EXERCISE BRIEF: Repeat only the stretch of lines below that runs from the line with "Task: Click the recipe" through the line with "Given: Turn on Snap Distance", unaltered.

SOURCE MATERIAL:
*-*-*
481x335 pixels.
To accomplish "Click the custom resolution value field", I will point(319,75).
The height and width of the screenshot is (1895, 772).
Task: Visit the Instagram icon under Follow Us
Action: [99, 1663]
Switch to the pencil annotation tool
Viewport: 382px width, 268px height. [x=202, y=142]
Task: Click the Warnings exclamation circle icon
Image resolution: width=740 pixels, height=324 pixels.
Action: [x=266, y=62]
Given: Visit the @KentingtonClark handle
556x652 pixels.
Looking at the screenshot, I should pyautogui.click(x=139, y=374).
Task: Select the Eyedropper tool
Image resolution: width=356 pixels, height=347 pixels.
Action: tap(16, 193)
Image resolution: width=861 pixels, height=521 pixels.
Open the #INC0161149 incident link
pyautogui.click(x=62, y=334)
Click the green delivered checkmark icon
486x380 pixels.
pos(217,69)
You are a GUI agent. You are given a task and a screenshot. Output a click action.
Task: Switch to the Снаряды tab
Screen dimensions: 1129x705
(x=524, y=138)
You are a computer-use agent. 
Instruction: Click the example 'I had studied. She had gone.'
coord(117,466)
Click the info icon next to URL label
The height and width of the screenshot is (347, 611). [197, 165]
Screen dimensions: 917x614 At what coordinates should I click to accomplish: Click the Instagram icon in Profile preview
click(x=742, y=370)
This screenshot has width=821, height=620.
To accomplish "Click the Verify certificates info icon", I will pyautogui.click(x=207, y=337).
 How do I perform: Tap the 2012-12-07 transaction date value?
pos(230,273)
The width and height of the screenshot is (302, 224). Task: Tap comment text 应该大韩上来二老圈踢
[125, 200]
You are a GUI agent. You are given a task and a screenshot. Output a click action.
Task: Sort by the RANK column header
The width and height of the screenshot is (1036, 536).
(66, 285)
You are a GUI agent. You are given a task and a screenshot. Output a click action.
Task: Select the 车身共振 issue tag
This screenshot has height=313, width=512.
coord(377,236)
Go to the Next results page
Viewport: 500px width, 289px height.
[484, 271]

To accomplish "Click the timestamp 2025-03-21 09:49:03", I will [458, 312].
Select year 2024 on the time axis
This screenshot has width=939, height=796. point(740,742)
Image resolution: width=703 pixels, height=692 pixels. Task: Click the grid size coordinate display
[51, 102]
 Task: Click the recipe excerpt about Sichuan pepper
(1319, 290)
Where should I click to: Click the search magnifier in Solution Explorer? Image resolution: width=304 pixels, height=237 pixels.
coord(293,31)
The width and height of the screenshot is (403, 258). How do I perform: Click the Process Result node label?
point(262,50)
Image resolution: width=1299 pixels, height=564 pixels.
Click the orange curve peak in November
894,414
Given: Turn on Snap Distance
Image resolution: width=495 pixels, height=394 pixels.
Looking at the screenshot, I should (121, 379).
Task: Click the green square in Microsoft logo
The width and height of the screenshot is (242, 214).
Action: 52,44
*-*-*
RESPONSE BOX:
 Task: Click the recipe excerpt about Sichuan pepper
(1319, 290)
Where should I click to: Click the search magnifier in Solution Explorer? Image resolution: width=304 pixels, height=237 pixels.
coord(293,31)
The width and height of the screenshot is (403, 258). How do I perform: Click the Process Result node label?
point(262,50)
Image resolution: width=1299 pixels, height=564 pixels.
Click the orange curve peak in November
894,414
Given: Turn on Snap Distance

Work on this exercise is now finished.